Ternyata
tikus berperan sangat penting dalam percobaan medis. Mulai dari perumusan obat
kanker baru hingga pengujian suplemen makanan, tikus berperan penting dalam
keajaiban medis baru. Bahkan,
menurut Foundation for Biomedical Research (FBR), 95% hewan laboratorium adalah
tikus. Ilmuwan dan peneliti bergantung pada tikus karena beberapa alasan. Salah
satunya, pengerat ini kecil, mudah disimpan dan dipelihara serta bisa
beradaptasi baik dengan lingkungan baru.
Hewan
ini berkembang biak dengan cepat dan berumur pendek (2-3 tahun) sehingga
beberapa generasi tikus dapat diamati dalam waktu singkat. Selain itu,
tikus relatif murah dan dapat dibeli dalam jumlah besar dari produsen komersial
yang mengembang biakkan pengerat khusus untuk penelitian.
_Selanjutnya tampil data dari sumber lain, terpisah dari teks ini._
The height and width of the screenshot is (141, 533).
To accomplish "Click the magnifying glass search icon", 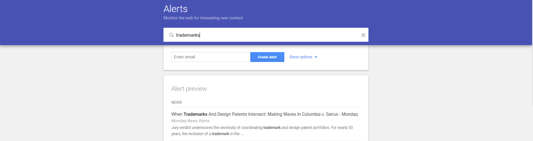I will coord(172,35).
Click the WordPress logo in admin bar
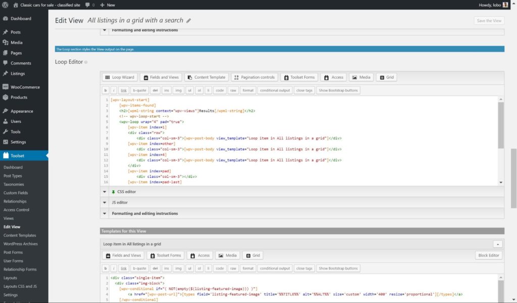517x303 pixels. point(6,5)
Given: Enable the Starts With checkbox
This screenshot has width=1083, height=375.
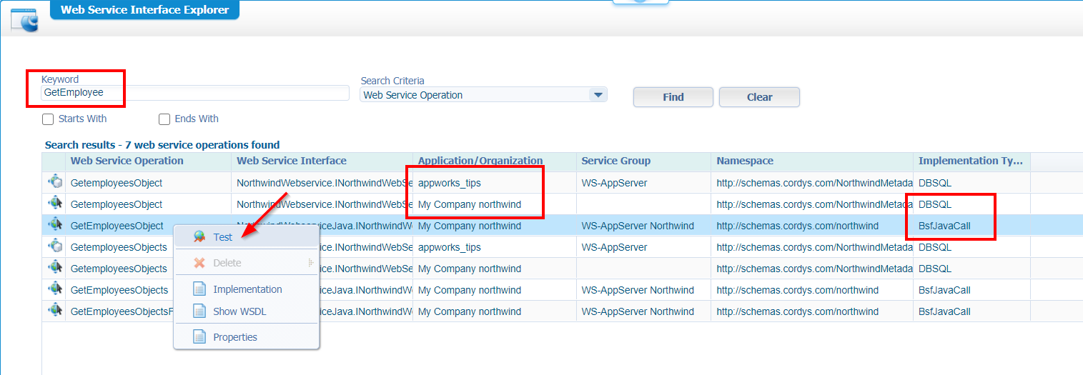Looking at the screenshot, I should point(48,119).
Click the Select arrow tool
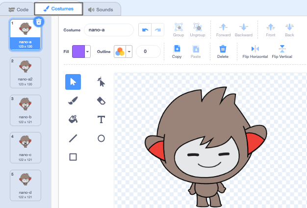The height and width of the screenshot is (208, 307). [73, 82]
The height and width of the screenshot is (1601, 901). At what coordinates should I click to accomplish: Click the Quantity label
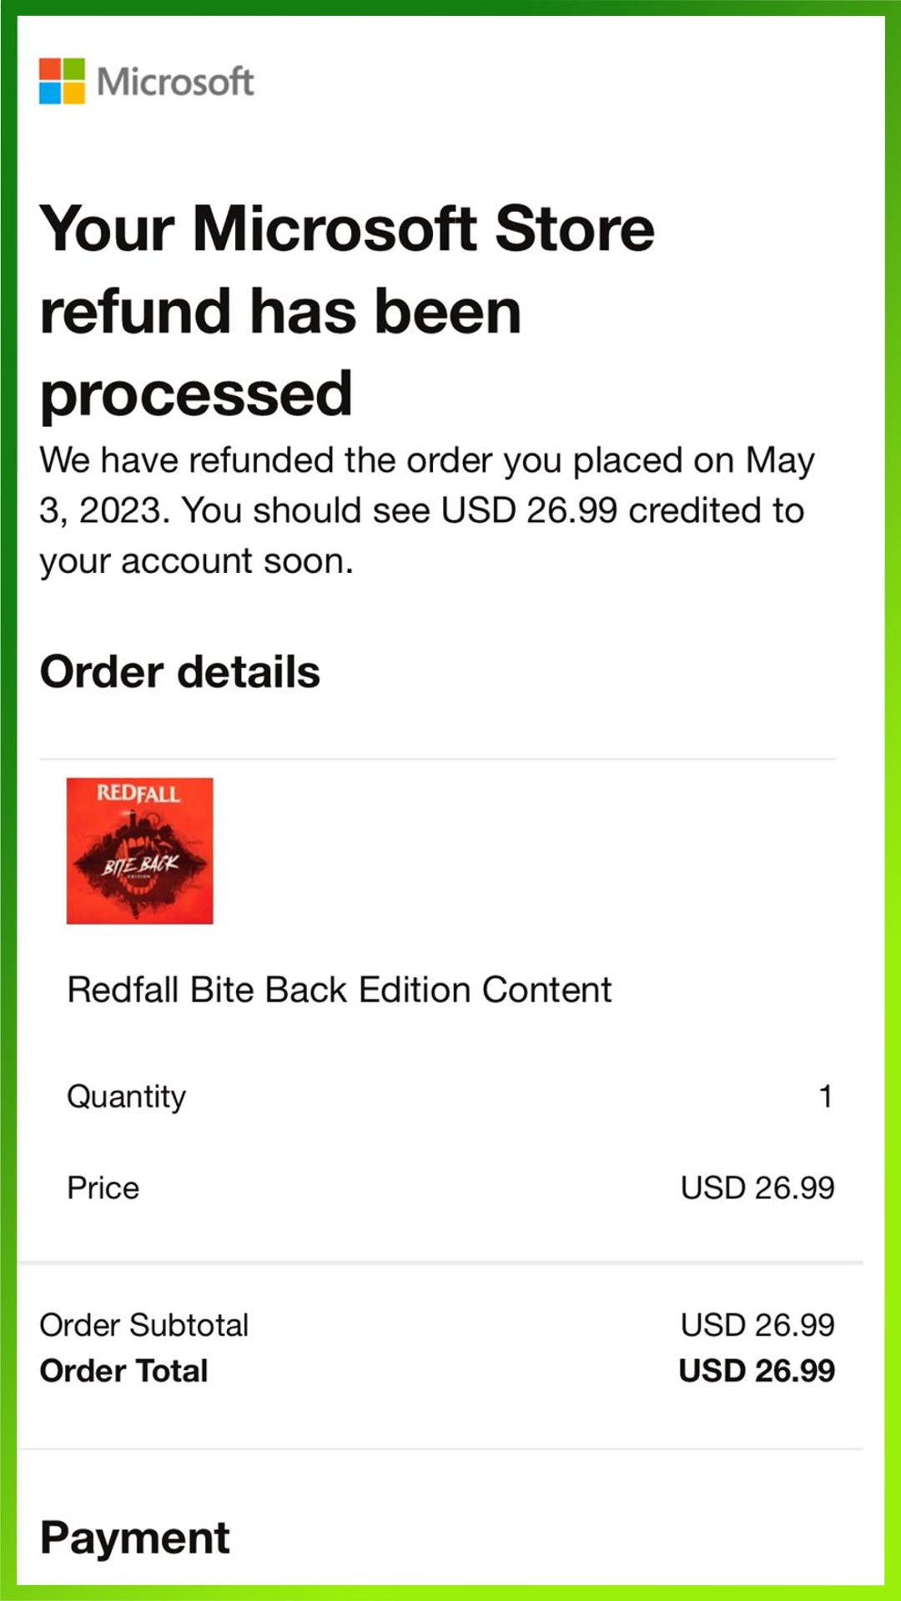point(126,1096)
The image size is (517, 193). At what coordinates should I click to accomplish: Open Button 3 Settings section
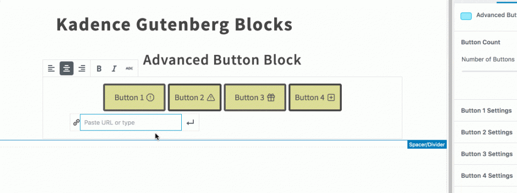(x=485, y=154)
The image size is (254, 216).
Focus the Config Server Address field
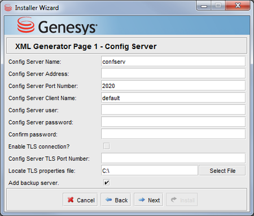173,73
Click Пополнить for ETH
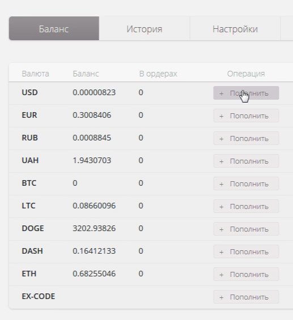Screen dimensions: 293x320 click(x=246, y=274)
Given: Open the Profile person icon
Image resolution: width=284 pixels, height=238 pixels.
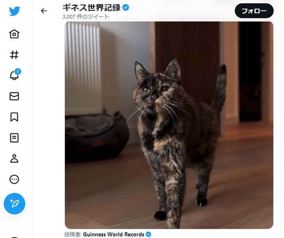Looking at the screenshot, I should pyautogui.click(x=14, y=159).
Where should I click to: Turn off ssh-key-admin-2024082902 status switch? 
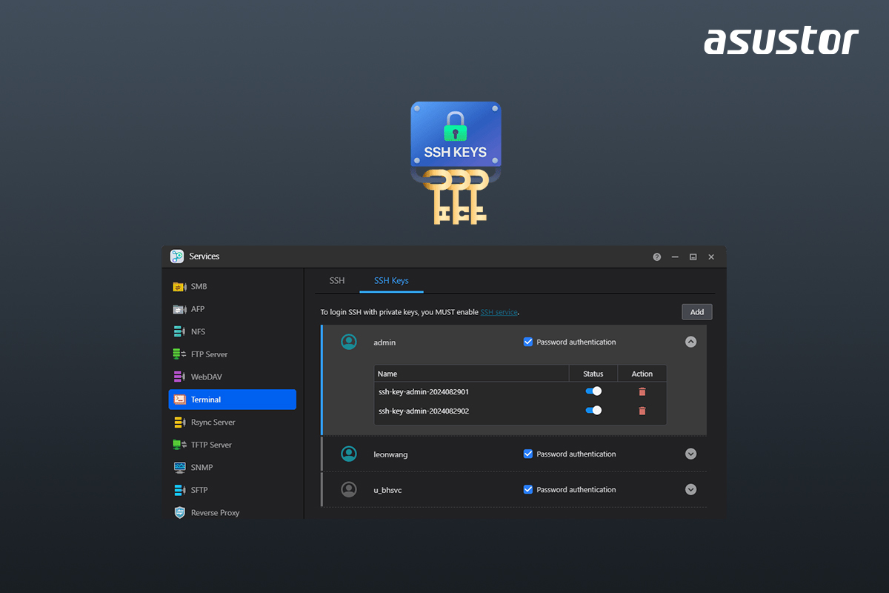click(x=593, y=411)
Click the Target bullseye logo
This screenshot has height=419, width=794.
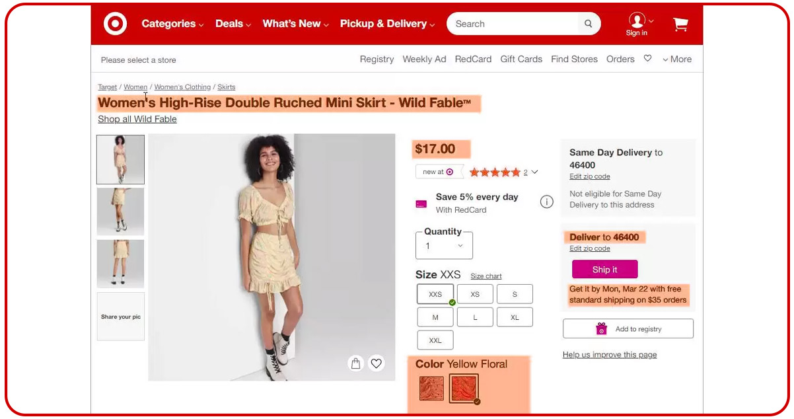[115, 24]
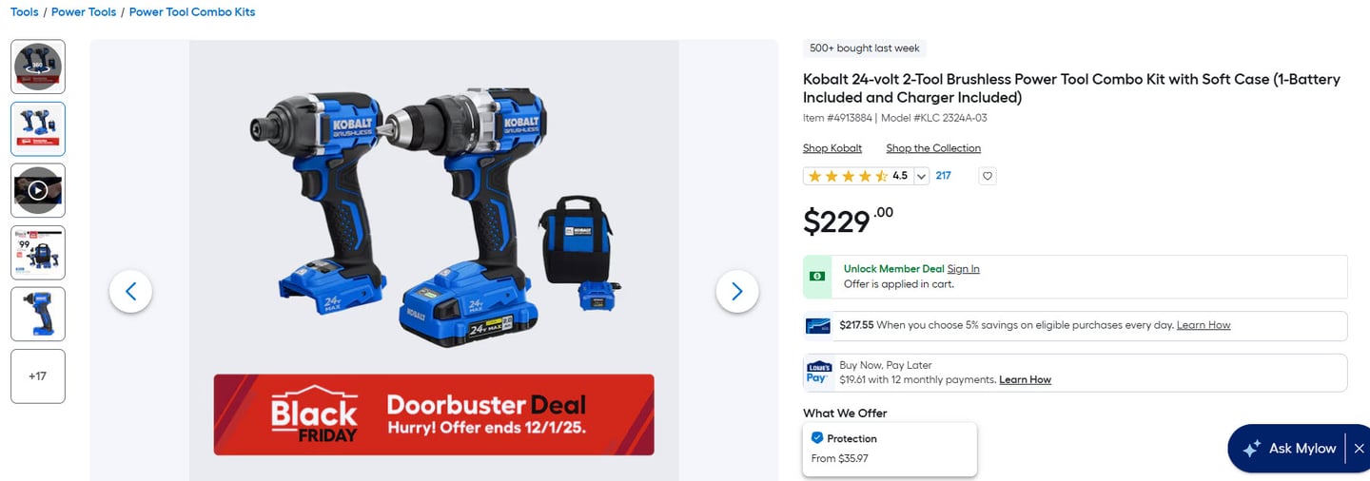This screenshot has width=1370, height=481.
Task: Show the +17 more images
Action: (38, 376)
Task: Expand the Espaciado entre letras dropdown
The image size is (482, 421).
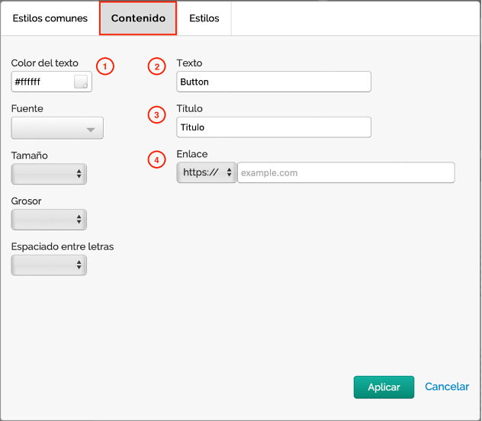Action: [49, 265]
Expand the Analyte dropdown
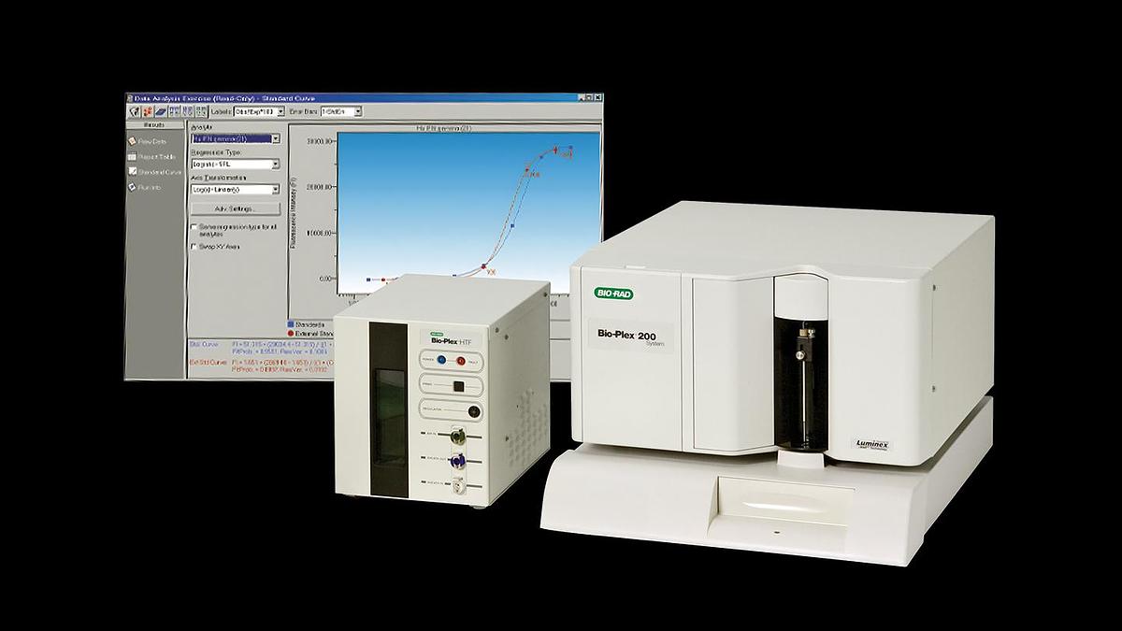 coord(236,139)
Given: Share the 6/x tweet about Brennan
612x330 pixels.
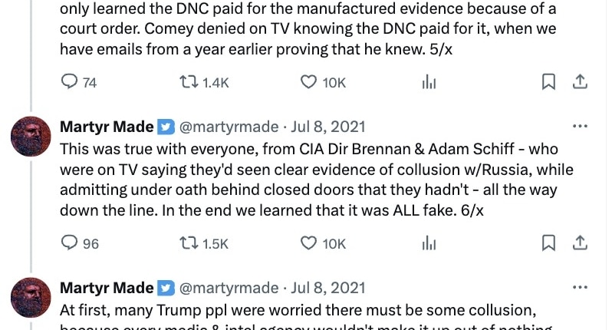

Umumnya, tikus patuh
dan hewan ini mudah ditangani peneliti, meski ada beberapa jenis sulit
ditangani.
Sebagian
besar tikus percobaan medis hampir identik secara genetis, kecuali jenis
kelamin. Menurut National Human Genome Research Institute, hal ini membantu
menyeragamkan hasil percobaan medis. Sebagai syarat minimum, tikus memiliki ras
sama.
Alasan
lain tikus digunakan sebagai model uji medis adalah genetik mereka,
karakteristik biologi dan perilakunya sangat mirip manusia, dan banyak gejala
kondisi manusia dapat direplikasi pada tikus.
“Tikus
merupakan mamalia yang memiliki banyak proses seperti manusia dan bisa
digunakan menjawab pertanyaan banyak penelitian,” kata perwakilan National
Institutes of Health (NIH) Office of Laboratory Welfare Jenny Haliski.
Selama
dua dekade terakhir, kesamaan itu makin kuat. Kini, ilmuwan dapat mengembangkan
‘tikus transgenik’ yang membawa gen mirip penyebab penyakit manusia. Tikus juga
membuat penelitian efisien karena anatomi, fisiologi dan genetikanya dipahami
dengan baik oleh peneliti.
Beberapa
tikus SCID (severe combined immune deficiency) secara alami terlahir tanpa
sistem kekebalan tubuh dan dapat menjadi model penelitian jaringan normal dan
ganas manusia. Berikut contoh gangguan manusia dimana tikus digunakan sebagai
modelnya.
Hipertensi,
diabetes, katarak, obesitas, kejang, masalah pernapasan, ketulian, parkinson,
alzheimer, kanker, cystic fibrosis, HIV dan AIDS, penyakit jantung, muscular
dystrophy, cedera kabel spinal.
Tikus
juga digunakan untuk pengujian obat anti-kecanduan yang berpotensi mengakhiri
kecanduan narkoba.
“Menggunakan
hewan penting untuk pemahaman ilmiah sistem biomedis yang mengarah ke obat,
terapi dan penyembuhan yang berguna,” kata Haliski.